The module will focus on three unexplored areas of tardigrade neurobiology. (i) Valence Identification: By observing behaviors responding to various chemicals, light intensities, and temperature gradients, we will characterize the positive or negative associations that drive tardigrade movement. (ii) Behavioral Strategy: Through detailed behavioral tracking, students will learn to identify the distinct navigational strategies tardigrades employ when approaching or avoiding stimuli. (iii) Cryptobiosis Recovery Investigation: Lastly, the course will explore how sensory valences and navigational strategies are altered by cryptobiosis. Throughout the module, students will employ quantitative tracking techniques and analysis to understand how even simple nervous systems coordinate complex behaviors.

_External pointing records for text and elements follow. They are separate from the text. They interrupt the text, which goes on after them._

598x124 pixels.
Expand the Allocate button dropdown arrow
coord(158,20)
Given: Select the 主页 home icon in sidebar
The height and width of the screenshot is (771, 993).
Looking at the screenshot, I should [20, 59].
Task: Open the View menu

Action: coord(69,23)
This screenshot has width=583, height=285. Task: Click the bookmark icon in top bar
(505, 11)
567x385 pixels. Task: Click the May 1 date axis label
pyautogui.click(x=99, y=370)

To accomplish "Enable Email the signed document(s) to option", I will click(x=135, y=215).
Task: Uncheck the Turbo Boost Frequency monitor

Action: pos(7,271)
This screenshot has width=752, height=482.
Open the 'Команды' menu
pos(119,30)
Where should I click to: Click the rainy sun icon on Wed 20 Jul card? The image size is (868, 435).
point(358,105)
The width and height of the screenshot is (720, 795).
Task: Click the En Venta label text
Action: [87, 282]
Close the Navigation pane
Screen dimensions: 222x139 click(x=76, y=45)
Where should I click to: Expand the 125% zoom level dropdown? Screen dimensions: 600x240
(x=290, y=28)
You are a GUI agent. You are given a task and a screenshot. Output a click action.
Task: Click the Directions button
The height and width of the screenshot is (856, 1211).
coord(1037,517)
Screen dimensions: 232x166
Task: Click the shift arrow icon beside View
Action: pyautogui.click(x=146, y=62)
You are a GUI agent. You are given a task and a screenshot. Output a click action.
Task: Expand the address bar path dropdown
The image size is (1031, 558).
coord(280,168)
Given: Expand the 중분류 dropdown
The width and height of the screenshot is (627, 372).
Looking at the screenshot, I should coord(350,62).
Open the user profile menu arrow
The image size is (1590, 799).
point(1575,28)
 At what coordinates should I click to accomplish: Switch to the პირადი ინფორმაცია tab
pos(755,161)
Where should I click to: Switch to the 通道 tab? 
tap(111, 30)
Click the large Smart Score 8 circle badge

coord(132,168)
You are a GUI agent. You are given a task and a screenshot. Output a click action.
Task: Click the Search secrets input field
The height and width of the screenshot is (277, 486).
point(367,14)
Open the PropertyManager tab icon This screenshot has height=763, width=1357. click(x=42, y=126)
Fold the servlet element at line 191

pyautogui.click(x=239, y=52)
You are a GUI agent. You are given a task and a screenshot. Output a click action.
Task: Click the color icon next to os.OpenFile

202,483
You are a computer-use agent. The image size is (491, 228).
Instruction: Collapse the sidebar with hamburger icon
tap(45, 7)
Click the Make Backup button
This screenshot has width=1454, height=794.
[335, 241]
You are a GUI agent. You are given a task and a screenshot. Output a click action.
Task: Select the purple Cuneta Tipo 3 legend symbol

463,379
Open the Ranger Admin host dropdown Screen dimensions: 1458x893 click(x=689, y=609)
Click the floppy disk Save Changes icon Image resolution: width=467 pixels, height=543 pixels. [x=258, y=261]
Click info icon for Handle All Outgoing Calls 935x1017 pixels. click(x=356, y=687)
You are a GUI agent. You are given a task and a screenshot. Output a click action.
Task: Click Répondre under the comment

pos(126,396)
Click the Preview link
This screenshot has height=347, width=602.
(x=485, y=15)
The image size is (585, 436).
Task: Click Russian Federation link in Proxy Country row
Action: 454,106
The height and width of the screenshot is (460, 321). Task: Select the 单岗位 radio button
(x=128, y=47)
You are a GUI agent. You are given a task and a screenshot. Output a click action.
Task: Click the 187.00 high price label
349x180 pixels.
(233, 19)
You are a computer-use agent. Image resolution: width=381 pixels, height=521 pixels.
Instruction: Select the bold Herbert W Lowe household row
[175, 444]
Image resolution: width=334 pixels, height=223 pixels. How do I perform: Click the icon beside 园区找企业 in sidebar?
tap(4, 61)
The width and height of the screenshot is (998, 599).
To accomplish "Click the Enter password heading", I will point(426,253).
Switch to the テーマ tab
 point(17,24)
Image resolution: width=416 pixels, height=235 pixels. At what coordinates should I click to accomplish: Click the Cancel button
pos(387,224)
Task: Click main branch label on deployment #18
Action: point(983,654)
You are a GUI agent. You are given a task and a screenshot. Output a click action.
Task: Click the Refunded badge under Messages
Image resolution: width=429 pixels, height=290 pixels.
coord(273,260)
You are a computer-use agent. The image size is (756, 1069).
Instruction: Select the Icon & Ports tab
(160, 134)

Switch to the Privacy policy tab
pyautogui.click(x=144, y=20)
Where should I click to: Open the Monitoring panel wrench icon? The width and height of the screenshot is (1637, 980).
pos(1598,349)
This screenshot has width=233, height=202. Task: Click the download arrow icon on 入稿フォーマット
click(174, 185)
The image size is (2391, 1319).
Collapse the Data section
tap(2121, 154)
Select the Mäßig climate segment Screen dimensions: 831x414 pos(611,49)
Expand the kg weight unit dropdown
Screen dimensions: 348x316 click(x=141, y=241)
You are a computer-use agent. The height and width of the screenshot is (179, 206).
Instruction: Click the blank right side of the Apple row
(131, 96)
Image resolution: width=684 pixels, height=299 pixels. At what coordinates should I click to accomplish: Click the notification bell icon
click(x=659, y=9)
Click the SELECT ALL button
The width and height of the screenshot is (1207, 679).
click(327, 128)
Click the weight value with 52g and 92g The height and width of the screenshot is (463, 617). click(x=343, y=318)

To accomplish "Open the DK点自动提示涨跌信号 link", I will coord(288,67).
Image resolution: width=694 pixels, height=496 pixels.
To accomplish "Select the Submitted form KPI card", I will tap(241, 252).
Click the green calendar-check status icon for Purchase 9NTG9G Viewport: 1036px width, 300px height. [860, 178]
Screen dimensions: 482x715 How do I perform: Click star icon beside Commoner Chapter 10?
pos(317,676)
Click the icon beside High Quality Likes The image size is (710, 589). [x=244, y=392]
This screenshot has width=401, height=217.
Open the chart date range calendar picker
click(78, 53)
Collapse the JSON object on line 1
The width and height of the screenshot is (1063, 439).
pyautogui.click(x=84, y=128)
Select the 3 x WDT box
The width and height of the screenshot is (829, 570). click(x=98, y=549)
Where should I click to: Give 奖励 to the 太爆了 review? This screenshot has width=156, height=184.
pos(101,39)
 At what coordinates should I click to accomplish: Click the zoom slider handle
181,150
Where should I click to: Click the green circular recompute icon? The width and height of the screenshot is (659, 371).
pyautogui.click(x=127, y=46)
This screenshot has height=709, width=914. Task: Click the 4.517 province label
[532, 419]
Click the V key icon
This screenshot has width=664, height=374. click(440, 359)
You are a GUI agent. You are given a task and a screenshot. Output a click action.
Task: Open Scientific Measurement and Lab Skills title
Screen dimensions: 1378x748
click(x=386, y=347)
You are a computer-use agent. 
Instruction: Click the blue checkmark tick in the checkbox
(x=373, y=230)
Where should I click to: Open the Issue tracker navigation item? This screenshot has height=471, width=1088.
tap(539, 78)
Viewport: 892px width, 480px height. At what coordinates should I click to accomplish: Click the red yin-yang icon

Antennal dynamics and active sensing in ants
Co-instructors: Venkatesh Murthy* and Orit Peleg
*module leader
Ants, like many other insects, use their antennae actively to explore the world. Since they are largely terrestrial insects, they sample signals close to the ground – these signals are often in the form of chemicals. Trail following is characteristic behavior in many ants, and in this module, we will examine how ants follow trails deliberately constructed in the lab to allow precise quantification. Using videography, computer vision and computational ethology, students in this module will characterize trail following phenomena, focusing on antennal dynamics. Questions can center on the biology of trail following, empirical computational analysis to describe the behavior, or theoretical formulations to uncover algorithms used by ants to follow trails. In addition to behavior of solitary ants, students can also explore trail following by groups of ants to study collective behavior.